Da un lato, il duo The Daniels e lo svedese Ruben Östlund osano trasgredire visivamente con sequenze deliranti, rendendo veramente d’impatto il loro debutto agli Oscar. Dall’altro, Martin McDonagh e Todd Field presentano una narrazione molto più lineare, ma che cerca di affascinare con la sua fotografia e non per questo meno mordace. In mezzo a tutte queste proposte, Steven Spielberg non solo ci ricorda perché è un’istituzione vivente del cinema, ma lo dimostra proprio raccontandoci la storia delle sue origini. Analizziamo insieme tutti i candidati alla Miglior Regia agli Oscar 2023 che, ricordiamo, verranno trasmessi su Sky e NOW dalle 23:15 italiane di domenica 12 marzo.

Daniel Kwan e Daniel Scheinert, Everything Everywhere All At Once

SAG Awards Michelle Yeoh in Everything Everywhere All At OnceIl duo di registi americano conosciuti come i The Daniels è nato con la regia di video musicali, quali “Rize of the Fenix” dei Tenacious D e “Turn Down for What” di DJ Snake e Lil Jon, quest’ultimo un successo senza tempo su Internet. Già a quel punto il loro stile caratteristico, che mischia surrealismo, umorismo assurdo e montaggi esplosivi, saltava all’occhio. Sebbene abbiano diretto alcuni progetti individualmente, i Daniels lavorano come un’unica mente e potremmo definire la stramba commedia dell’A24 Swiss Army Man (2016) il loro biglietto da visita.

Ora, con il loro secondo lungometraggio, Everything Everywhere at Once, si presentano come favoriti agli Oscar 2023 con 11 nomination, tra cui miglior film, sceneggiatura originale e regia. Hanno già iniziato a collezionare premi su premi ad altre prestigiose cerimonie, come i Critics Choice Awards e i Directors Guild Award (DGA). In questo caso, i registi hanno dato prova del loro caratteristico stile stroboscopico, dando vita a un’estetica molto originale, ricca di colori vivaci e coreografie d’azione fluide, unite al metalinguaggio e a riferimenti ad altri film che li hanno formati, che vanno dall’omaggio alla parodia.

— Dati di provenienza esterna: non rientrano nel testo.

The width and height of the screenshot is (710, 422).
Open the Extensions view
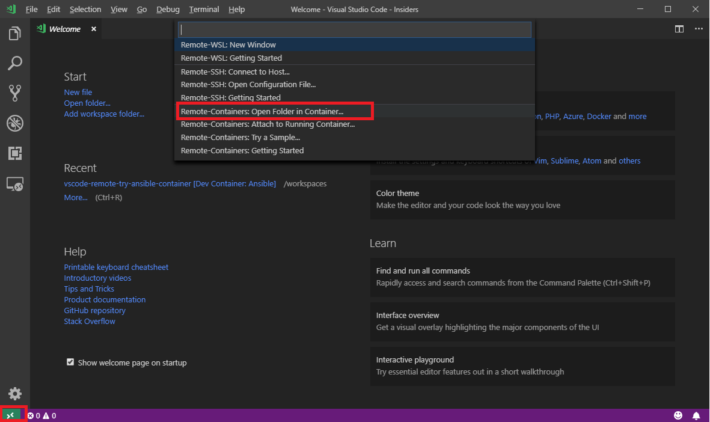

Ma se c’è una cosa che affascina di Everything Everywhere at Once è il modo in cui riesce a essere così eclettico senza mai perdere la sua coerenza. Sa muoversi tra generi come la commedia e il dramma come se si trattasse di un vero e proprio salto multiversale. Sopratutto, i Daniels sono riusciti a gestire una sceneggiatura a diversi livelli, in cui la storyline più leggera è capace di contenere importanti riflessioni sull’esistenzialismo, su ciò per cui veniamo messi al mondo e sulla complessità delle relazioni che intrecciamo nel corso della nostra vita, essendo unica e preziosa indipendentemente da quante realtà alternative possano spaventarci.

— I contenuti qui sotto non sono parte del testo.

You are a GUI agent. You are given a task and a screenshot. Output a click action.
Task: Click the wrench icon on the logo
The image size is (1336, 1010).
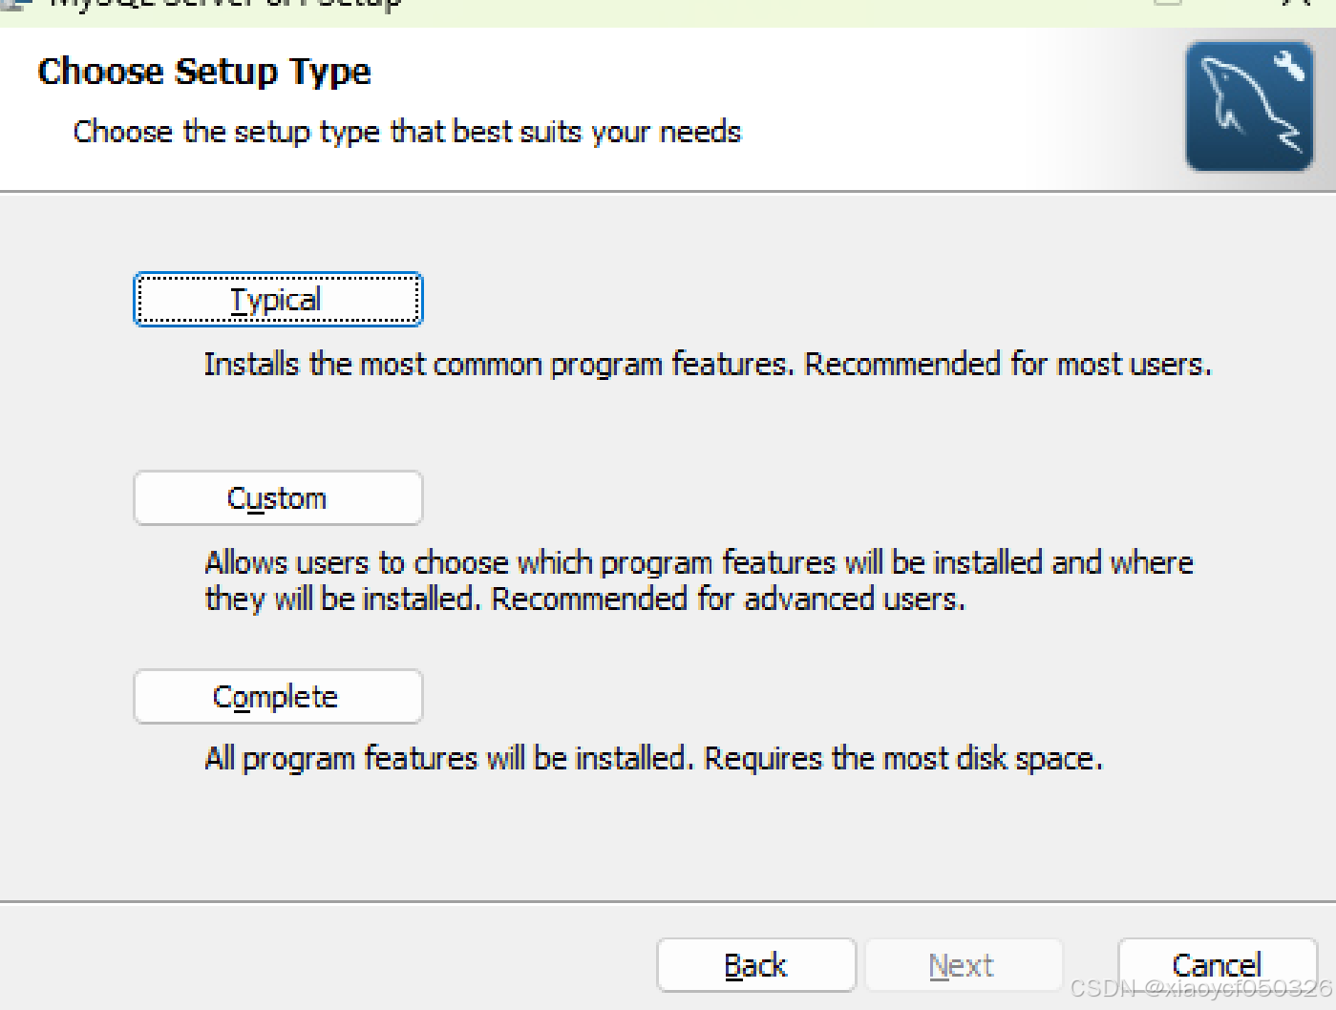click(x=1290, y=65)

Steven Spieberg, The Fabelmans

Steven Spieberg Oscar 2023Conosciuto come “il Re Mida di Hollywood”, Steven Spielberg è una pietra miliare della storia del cinema. Alla fine del XX secolo, ha inaugurato l’era dei blockbuster con classici come Lo squalo (1975), ET, l’extra-terrestre (1982), le saghe di Indiana Jones e Jurassic Park. Con The Fabelmans ha raggiunto la nona nomination all’Oscar per la miglior regia, vincendola due volte per Schindler’s List (1994), che ha trionfato anche come miglior film, e Salvate il soldato Ryan (1999).

Con tutto quello che poteva vincere e niente da dimostrare, Spielberg ha guardato al suo passato per ricollegarsi alle radici della sua arte. Nel 2022 ha presentato al pubblico il remake di West Side Story, un musical che lo ha segnato tanto al cinema quanto nella versione originale di Broadway. Con The Fabelmans, si unisce al filone dei film introspettivi e autobiografici come Roma di Alfonso Cuarón, ma aggiungendovi il suo tocco personale. Purtroppo, in questa stagione di premi, si è distinto solo per aver vinto il Golden Globe per la miglior regia di un film drammatico.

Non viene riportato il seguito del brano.